Abstract
Prostate cancer (PCa) research in China has been on a rocketing trend in recent years. The first genome-wide association study (GWAS) in China identified two new PCa risk associated single nucleotide polymorphisms (SNPs). Next generation sequencing is beginning to be used, yielding novel findings: gene fusions, long non-coding RNAs and other variations. Mechanisms of PCa progression have been illustrated while various diagnosis biomarkers have been investigated extensively. Personalized therapy based on genetic factors, nano-medicine and traditional Chinese medicine has been the focus of experimental therapeutic research for PCa. This review intends to shed light upon the recent progress in PCa research in China and points out the possible breakthroughs in the future.
Keywords: prostate cancer (PCa), genome-wide association study (GWAS), single nucleotide polymorphisms (SNPs), China
Introduction
Prostate cancer (PCa) is currently the second most frequently diagnosed cancer worldwide, causing 258 000 deaths annually.1 Although the incidence of PCa in China was reported to be 1.6/100 000 per year, ranking one hundred seventieth among all nations,2 its incidence in China has recently increased substantially,3 with an estimated incidence of 10/100 000 in 2010 compared with 1.71/100 000 in 1993.4 With the implementation of more comprehensive screening programmes in China, the incidence rate of PCa may rapidly increase in the future.

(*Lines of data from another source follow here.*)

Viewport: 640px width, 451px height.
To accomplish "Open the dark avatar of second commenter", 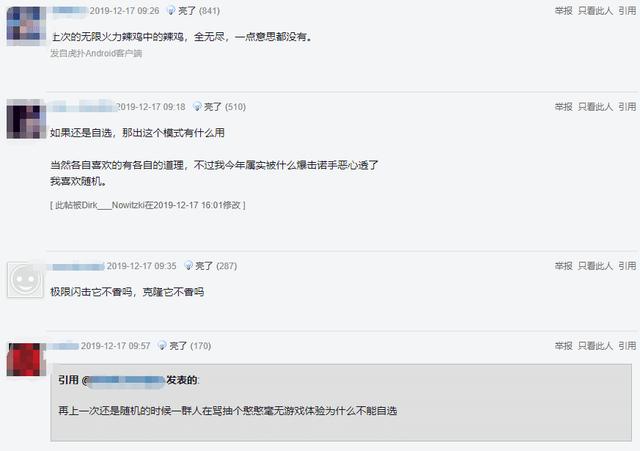I will [26, 119].
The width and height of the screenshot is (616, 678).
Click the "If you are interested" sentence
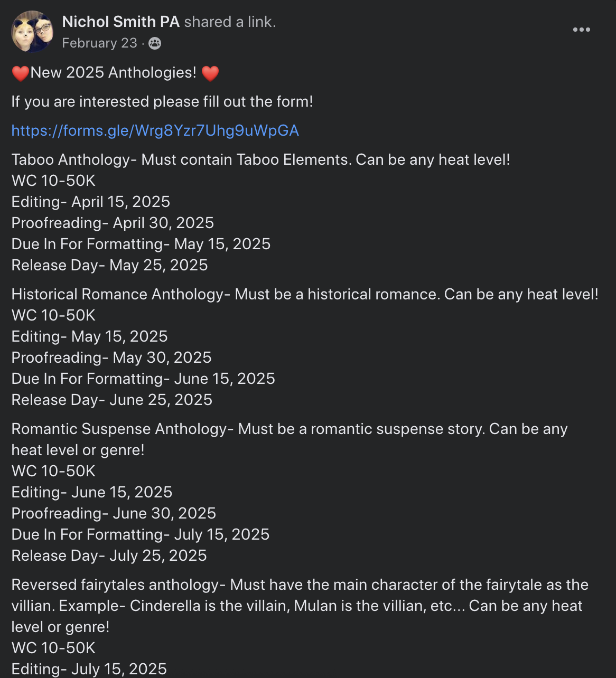[162, 101]
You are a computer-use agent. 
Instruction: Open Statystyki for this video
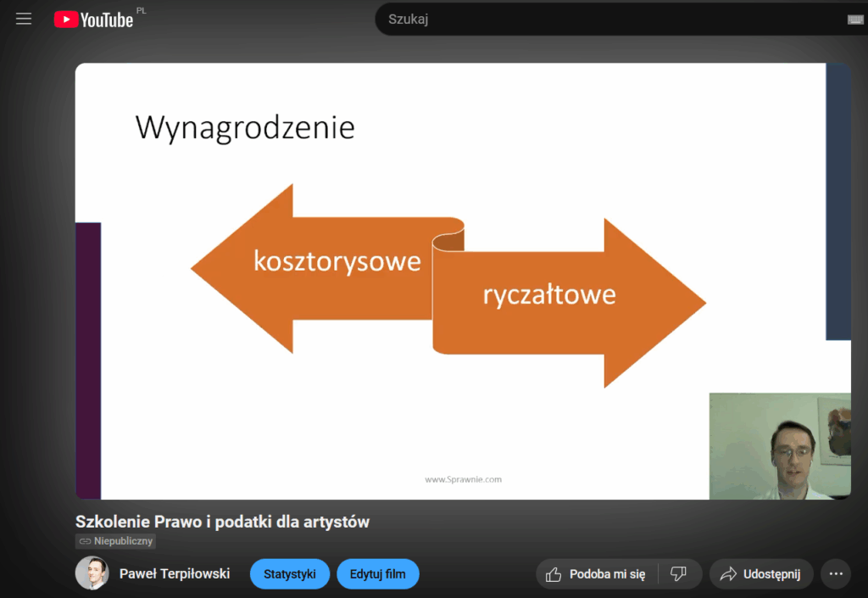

The number of PCa research projects by Chinese investigators has increased substantially in recent years. Led by those institutes with notable achievements, the quality of published articles by Chinese investigators is also increasing. The number of published studies doubled from 2008 to 2012; however, the number of citations to these studies increased considerably from about 300 to about 8000 (statistics from the Web of Science). Novel technologies, such as genome-wide association study (GWAS) and next-generation sequencing, are beginning to be used in China, yielding notable achievements in elucidating the aetiology, mechanisms of progression, diagnostic biomarkers and therapeutic targets of PCa. This review highlights recent progress and discusses possible future breakthroughs in PCa research in China.
Major achievements
Chinese GWAS in PCa
Recently, through the joint efforts of a number of researchers, we reported the first GWAS in Chinese PCa patients.5 This is the first confirmation of the unique characteristics of Chinese PCa in a large population. A total of 4484 PCa patients and 8934 healthy controls were involved in the study, and two new loci, 9q31.2 and 19q13.4, were found to be significantly associated with PCa risk. The rs103294 marker at 19q13.4 is in strong linkage equilibrium with a 6.7-kb germline deletion that removes the first six of seven exons in LILRA3, a gene regulating the inflammatory response, and is significantly associated with the mRNA expression of LILRA3 in T cells. Our study provides the first evidence of a genetic difference between Chinese and Caucasian PCas.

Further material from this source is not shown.